If you're a Rolling Stones fan, the significance of my title will become a little less obscure as you read on. I've been reflecting today on friendship.
I've had encounters this week with two particular friends. One was on line, the other face to face. I have no wish to embarrass either, so 'no names, no pack drill'. The first encounter was spread over a number of days, with messages flowing to and fro via social media. The topic is a common one at this time of year: 'what are you doing for Christmas?' It was quickly established that, if things stayed as they were at that moment, each of us would be 'home alone'. The exchanges then became more nuanced than forthright in both directions and it was only eventually that a proposition was made that we should meet for some hours during Christmas day. This was turned down, and apologies were exchanged each for misleading the other. It was all rather messy in a distant sort of way.
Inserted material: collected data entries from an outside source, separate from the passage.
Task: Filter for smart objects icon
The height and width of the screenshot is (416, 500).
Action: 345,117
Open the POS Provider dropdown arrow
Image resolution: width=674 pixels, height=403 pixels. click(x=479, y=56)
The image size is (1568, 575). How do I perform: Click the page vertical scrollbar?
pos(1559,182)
The second encounter took place in the street. This week, our church has seen the annual burst of community activity to acquaint some 4,000 parishioners with details of our Christmas services by means of a special church Christmas card delivered through every door. As one of the active newly-retired, I have enjoyed taking part in the campaign, since it gave me a good deal of exercise with more motive than just the exercise itself. I readily admit, however, that - in contrast to my usual walking habits - these walks were topped and tailed by a car journey from my home in the neighbouring parish.
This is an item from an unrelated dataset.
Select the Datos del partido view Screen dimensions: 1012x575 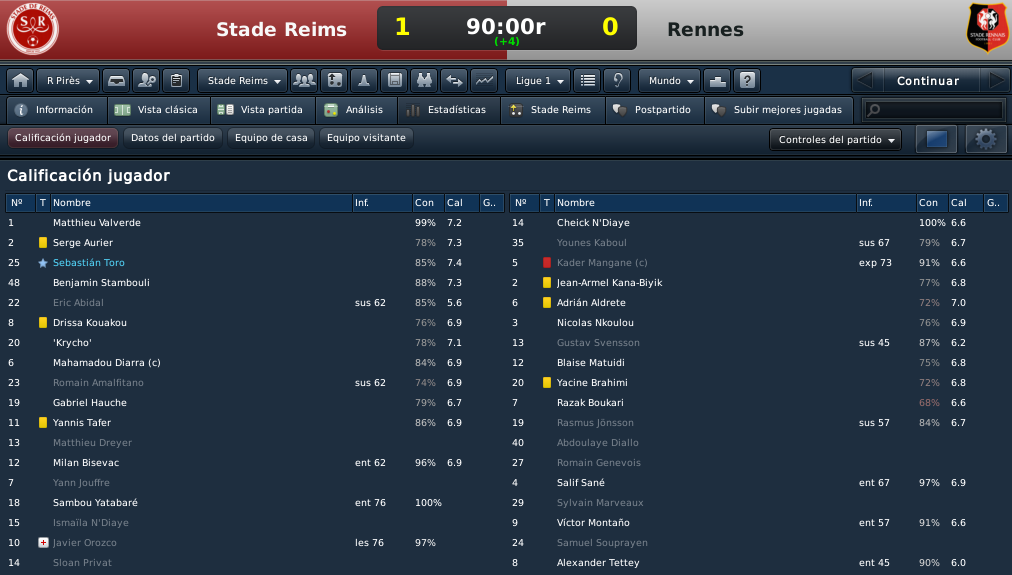173,137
I had just finished my deliveries in one road and was almost at the point of getting back into the car, when a familiar figure rounded the corner. I walked over to exchange a greeting, and was met by the question, "What are you doing on my patch?" By way of response I gestured to the remaining cards in my hand. In some consternation, the ensuing conversation revealed that we had each delivered cards, within the space of only a few hours, to the same 31 houses. Having determined how this had come about, through no fault of either of us, we parted company. As I walked to my car I heard a shout of mock anger from across the road, "Now, get off my turf!"
That final word has been rolling around my mind. It's one I've only heard before in connection with horse racing ... with one exception. A few weeks ago, I spent some time helping in the Liberal Democrat campaign office at the Witney by-election, where I found that the software with which they were monitoring the canvassing uses this word 'turf' to specify a particular street or area where printed materials are to be delivered. My friend had engaged to deliver cards to all the roads on her estate, and so was using the word in exactly the same context.
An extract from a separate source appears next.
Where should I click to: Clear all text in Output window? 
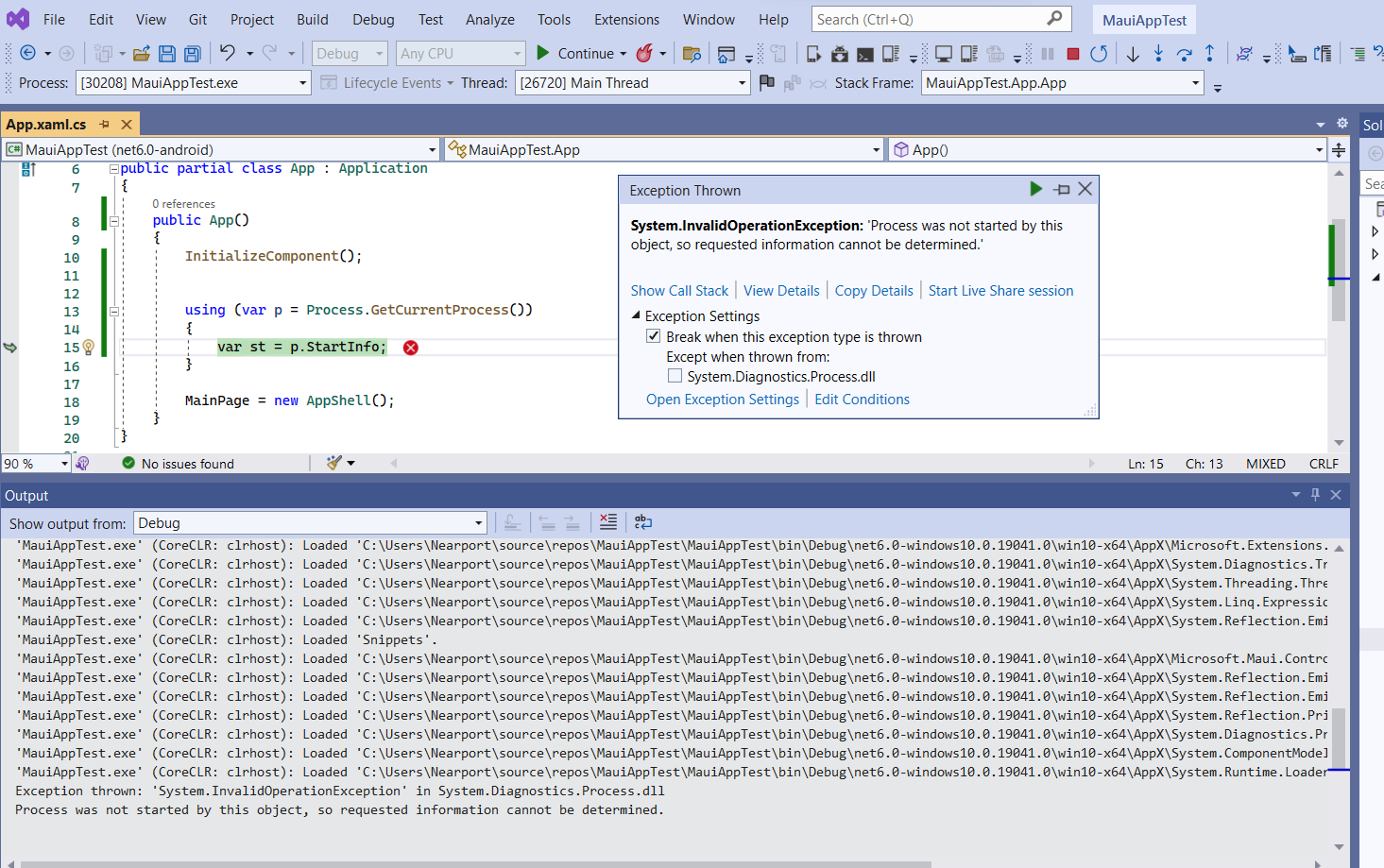(608, 522)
Yesterday, another by-election took place in Richmond Park, Surrey. Up to this point, I have felt much more distant from this campaign than the one at Witney. I quickly decided that, although this constituency is closer to my home than Witney, the fact of having far more to do on the home front as Christmas approaches, together with the unwelcome thought of the journey there - whether through or round London - made helping there a non-starter. It wasn't until I saw a picture on line this afternoon of yesterday's winning candidate surrounded by some of her campaign team, and recognised two faces as having been at Witney, that I had considered any of the folks I'd met there as 'friends' ... and I suppose, on the strength of only twenty or thirty hours, that term is still a little closer than would be accurate. Nevertheless, it was warming to see those familiar faces once more.
But, continuing my line of thought, I ask myself how close someone has to be in order truly to be a friend. In the case of those two encounters I described at the start, I've known the first lady some fourteen years and the other little more than one. One I haven't seen for some years now, and our recent contact has been by the annual exchange of Christmas cards and on line, while the other I probably see two or three times a month, and we exchange a few words on about half of those occasions. Over all, I suppose my level of intimacy is the same with both. And yet, I fear, the need for that exchange of apologies has slightly damaged one friendship, while the apparently harsh dismissal that ended the other encounter has, if anything, deepened that one.
Many years ago, I met the new Rector of my village church for the first time outside the church door on a weekday morning. As he struggled with his key in the lock, I chided the clumsiness of his unfamiliarity, got out my keys and let us in. In the following years we became firm friends, and I have often quoted that incident and suggested a definition of a friend as 'someone you can offend with a smile without causing offence'. I'd say that's still true today ... what do you think?